Третья часть о переживании травмы. Такая невыносимо больная и по-набоковски неожиданно смешливая: «Нужен был им лектор, читать о смерти, Мак-Абер, их ректор, писал ко мне». Жить невыносимо тяжело: «А как изгою старому помочь, в мотеле умирающему. Ночь кромсает вентилятор с жутким стоном». Они, прежде праздно интересовавшиеся потусторонним, теперь гонят от себя даже намек на него. Не спится ночью обоим. – садятся за шахматы. Что это там за странные скрипы и стуки? Просто рассыхается старый дом И такое здравомыслие приносит свои результаты, постепенно рана затягивается, жизнь входит в колею, значение снова обретают простые прекрасные вещи: «Твой вздох из-за иссякших сигарет, То, как ты смотришь на собаку, след Улитки влажный на садовых плитах». Не заботься до поры о вещах, не имеющих до тебя прямого касательства «И как узнать, что вспыхнет в глубине Души, когда нас поведут к стене».
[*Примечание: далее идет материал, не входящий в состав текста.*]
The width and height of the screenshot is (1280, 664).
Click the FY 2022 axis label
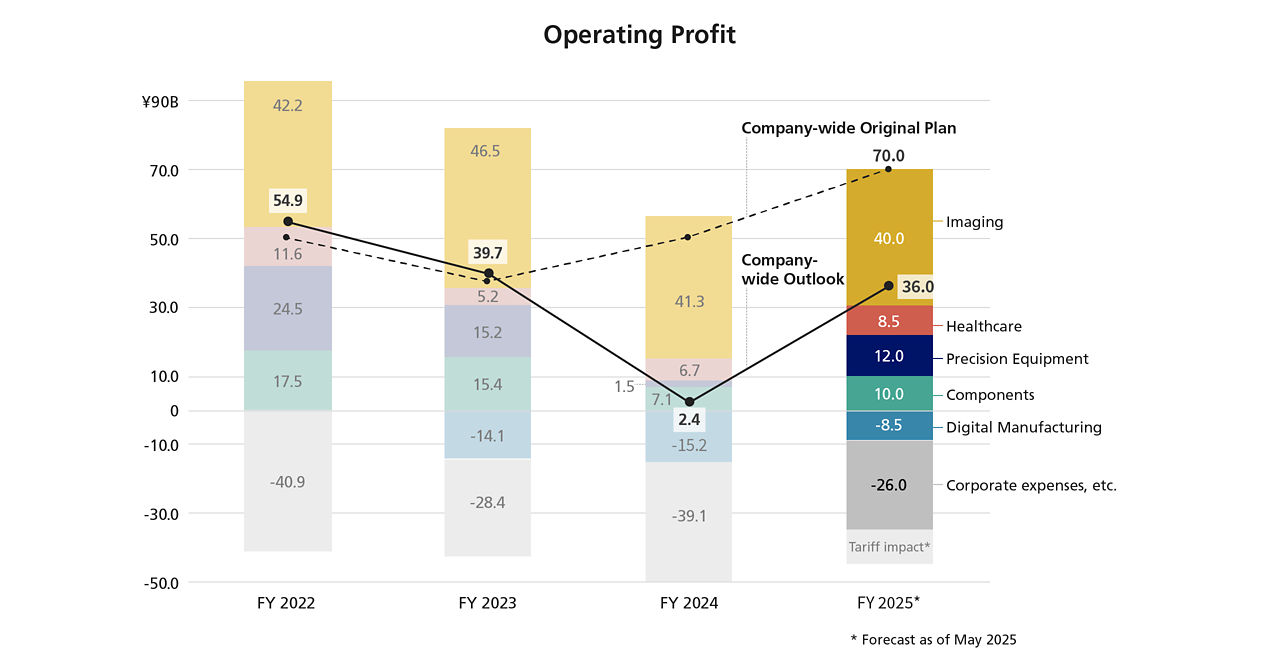[x=286, y=604]
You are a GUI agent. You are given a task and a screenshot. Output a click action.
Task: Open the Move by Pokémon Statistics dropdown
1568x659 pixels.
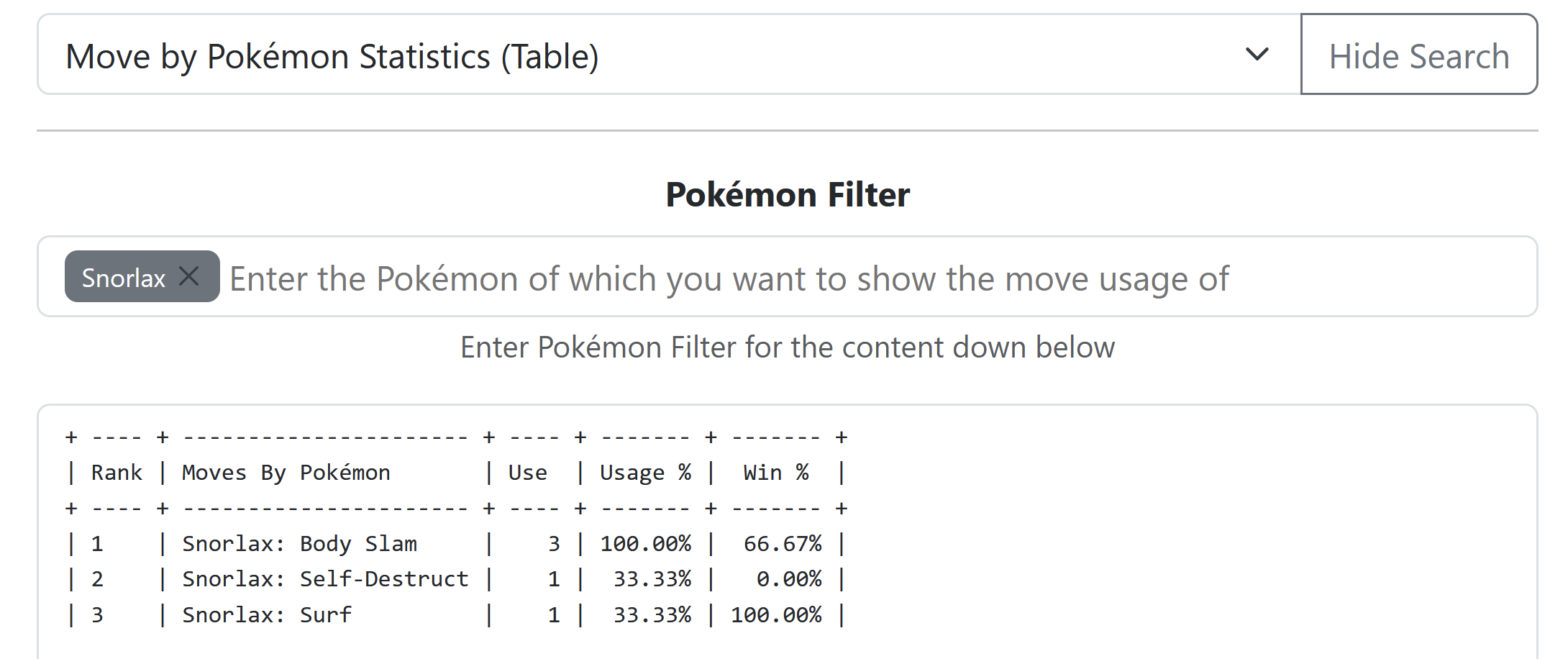(x=647, y=55)
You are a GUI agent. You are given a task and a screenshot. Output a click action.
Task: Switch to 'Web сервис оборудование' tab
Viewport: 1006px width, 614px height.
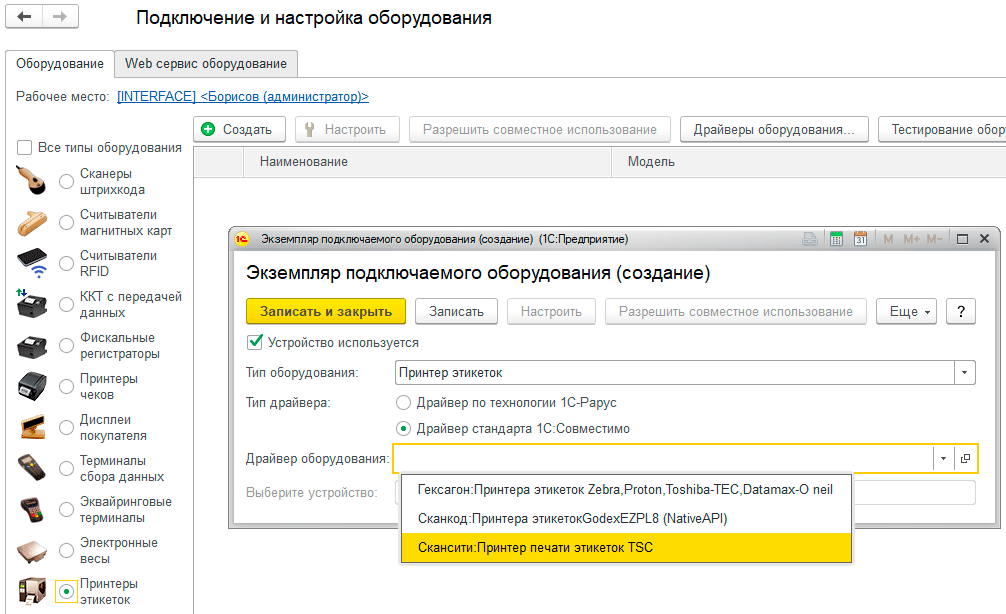point(206,64)
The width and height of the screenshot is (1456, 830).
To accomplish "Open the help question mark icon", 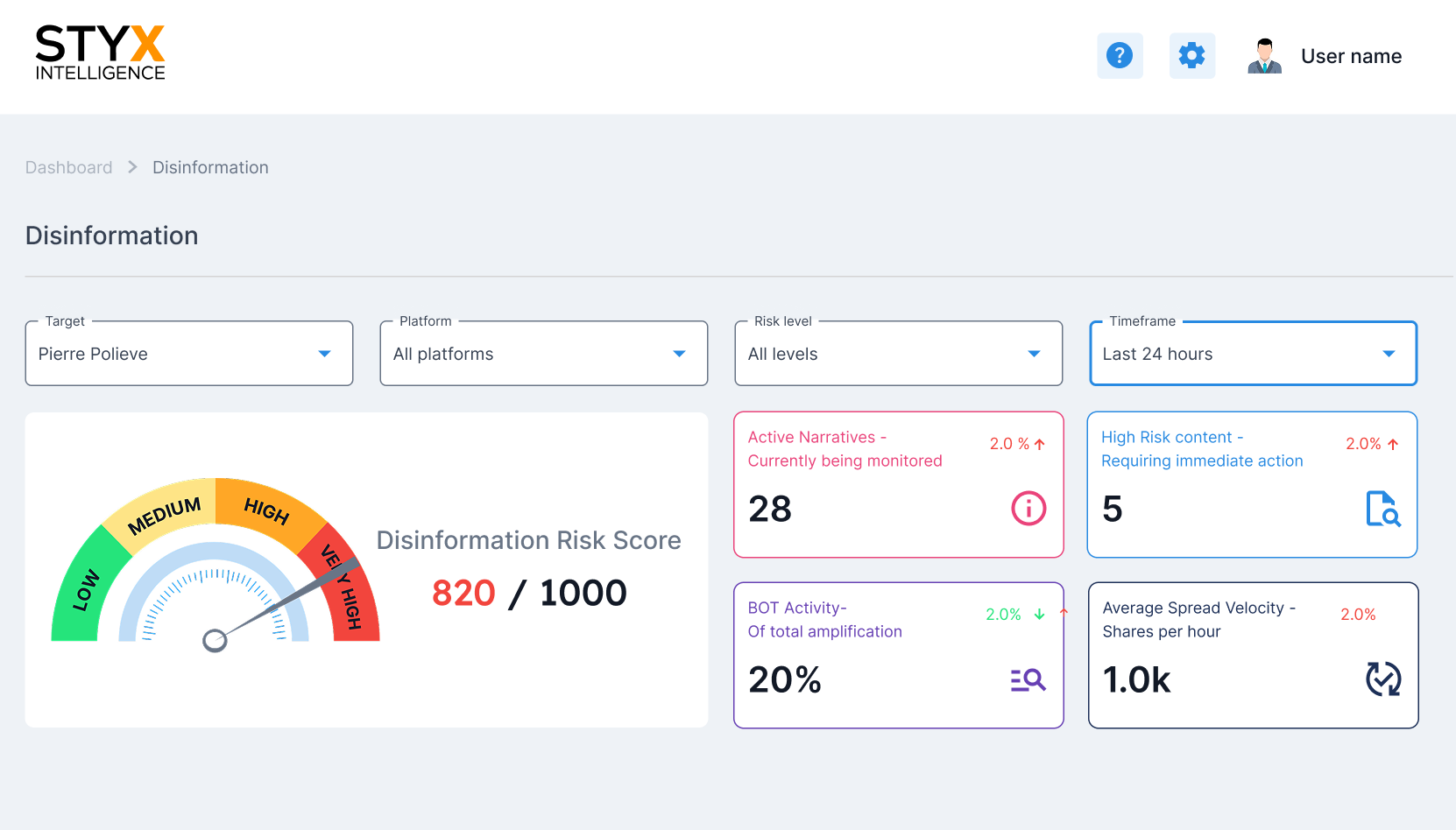I will click(x=1120, y=56).
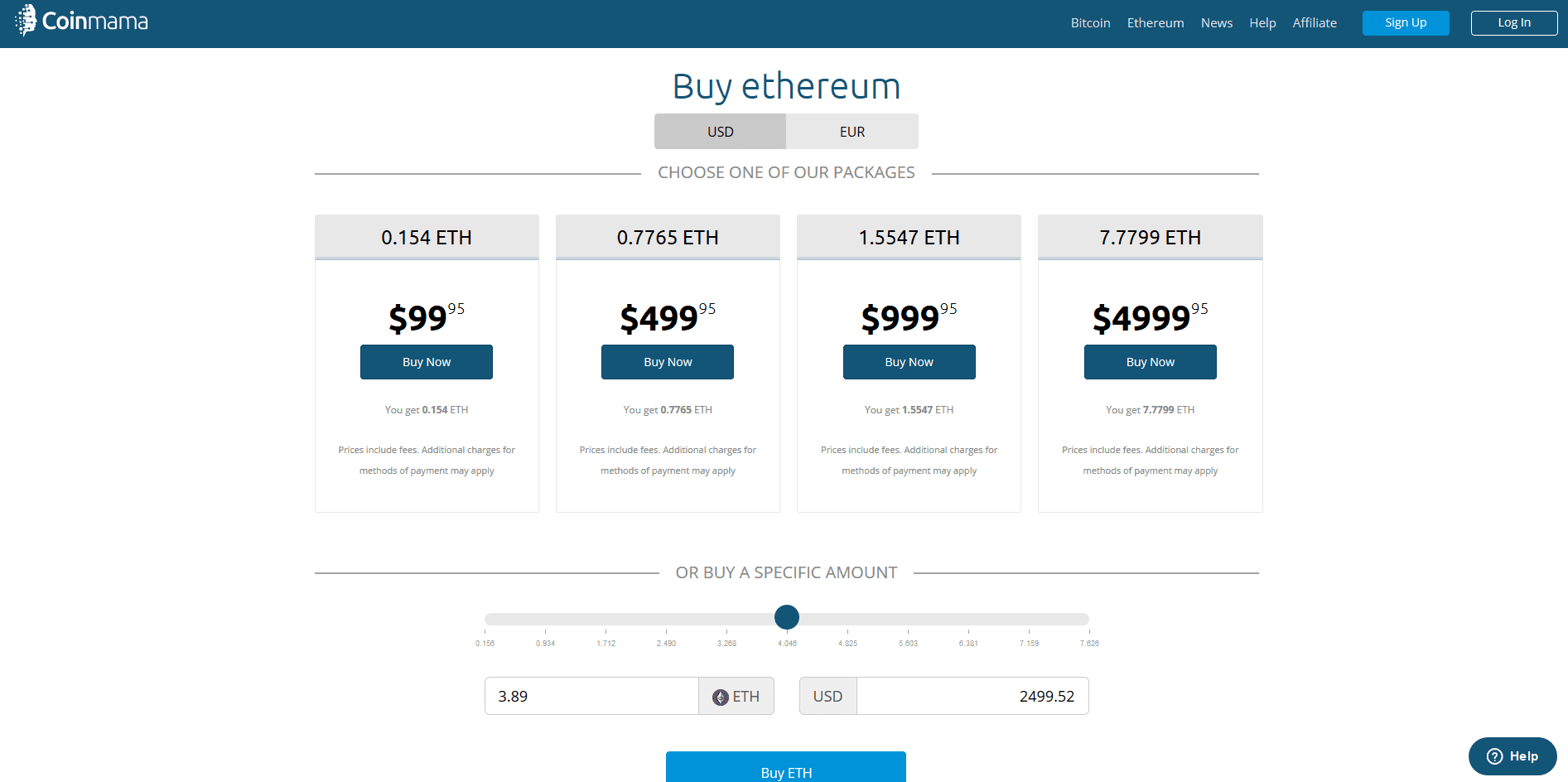
Task: Click the Ethereum coin icon beside ETH
Action: coord(721,697)
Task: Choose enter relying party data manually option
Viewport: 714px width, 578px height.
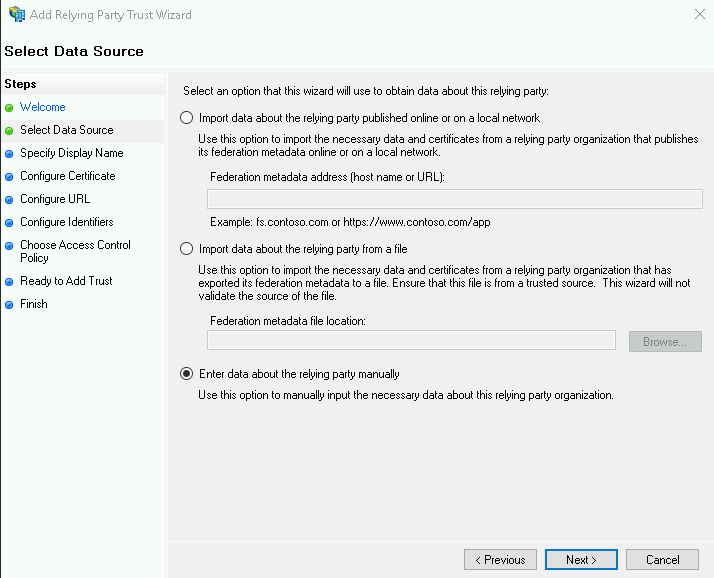Action: pos(186,374)
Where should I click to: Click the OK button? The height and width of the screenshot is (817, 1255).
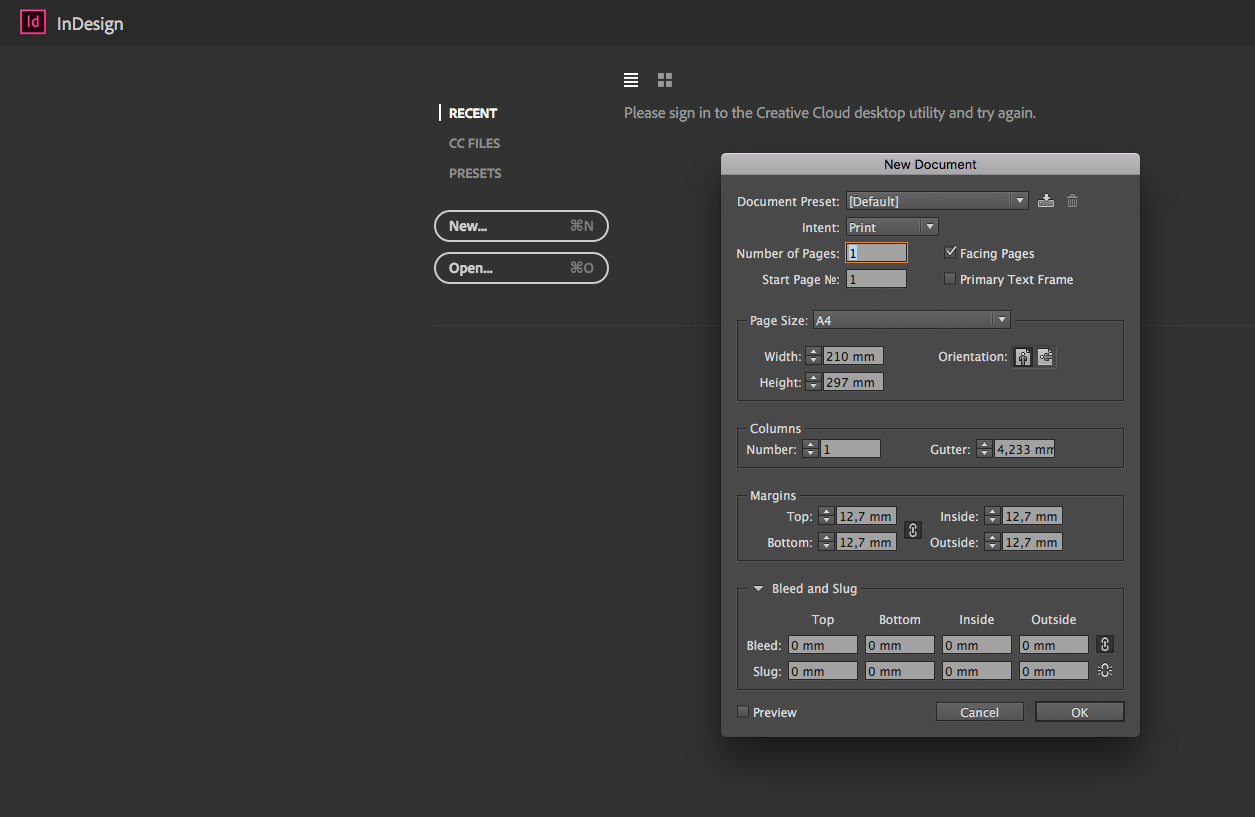[x=1079, y=712]
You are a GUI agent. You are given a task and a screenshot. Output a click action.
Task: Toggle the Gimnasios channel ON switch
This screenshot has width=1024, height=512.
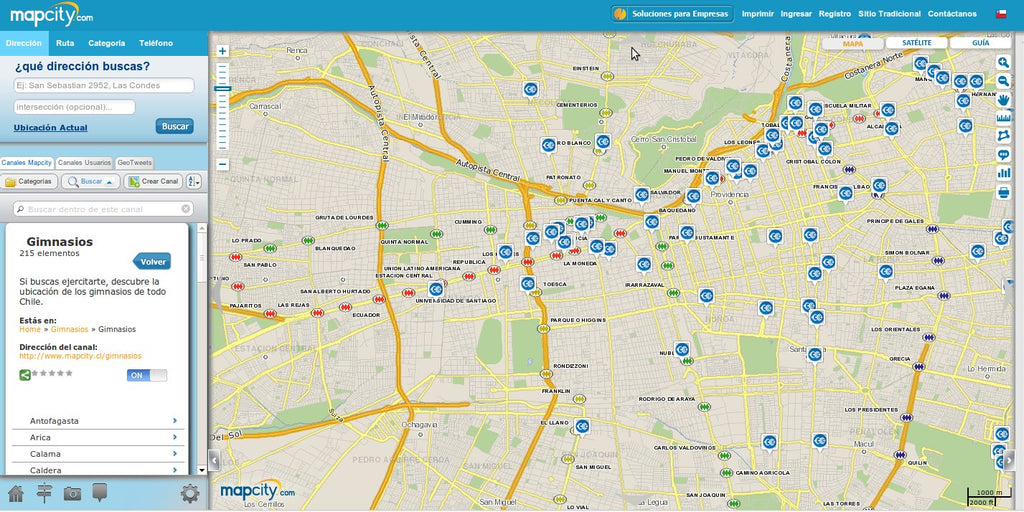pyautogui.click(x=147, y=375)
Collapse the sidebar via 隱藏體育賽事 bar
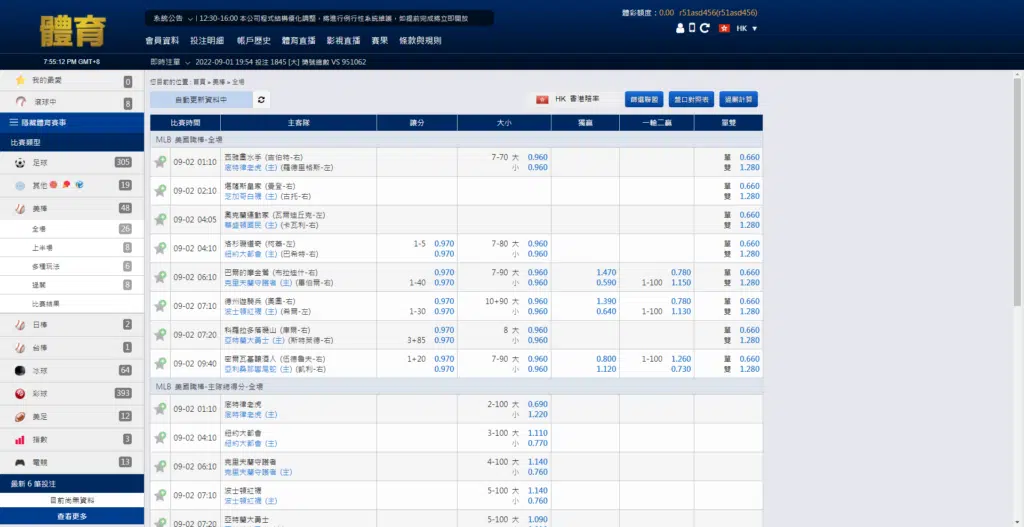This screenshot has width=1024, height=527. tap(71, 122)
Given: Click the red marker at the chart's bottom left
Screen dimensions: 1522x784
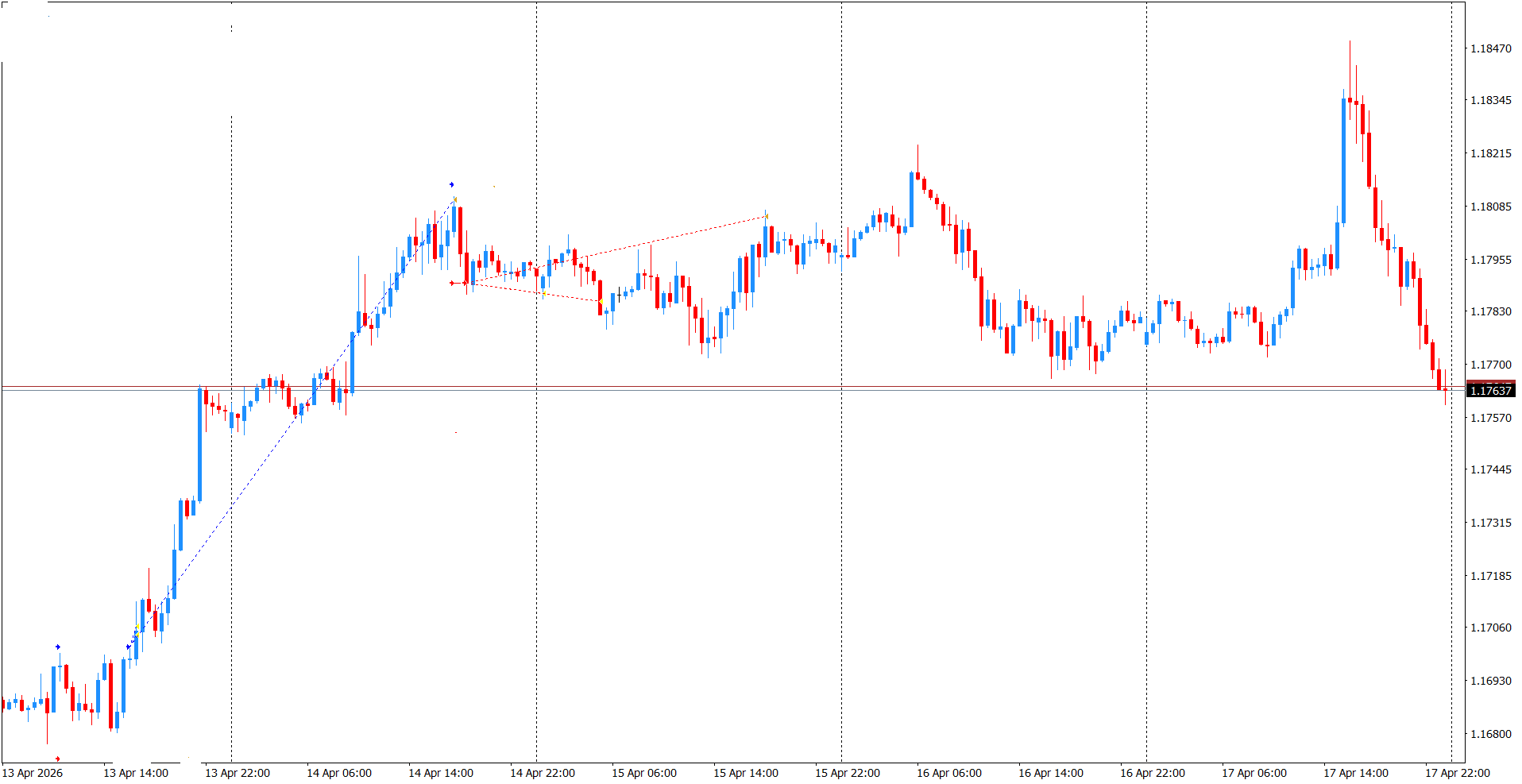Looking at the screenshot, I should [x=57, y=759].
Четвертая часть в мире, почти обретшем былую стабильность, вновь обращает к теме смерти «Ланг сделал твой портрет, потом я умер», сердечный приступ Шейда, едва не окончившийся фатально, проводит его через опыт наблюдения какого-то фонтана сияющей энергии, достоверность которого отвергается людьми науки, но поэт продолжает искать других очевидцев, переживших клиническую смерть. И находит совершенную дурынду, которая тоже талдычит о фонтане. Не пожалев времени едет на встречу с ней, выясняет после долгих разговоров, что видела тетка вовсе даже вулкан, а не фонтан, в газетной заметке о ней опечатка, решает махнуть на потустороннее рукой и жить уже своей жизнью. «Я встану завтра в шесть, двадцать второго июля» - ну, я то в мистику и совпадения крепко верю, иначе с чего бы мне вчера, двадцать второго июля встать именно в шесть? А потом он по-настоящему умирает, по ошибке застреленный цареубийцей Градусом, который охотился за бывшим правителем земблянином Карлом и его покидает наконец то ощущенье ледяного пыла, которым жив поэт.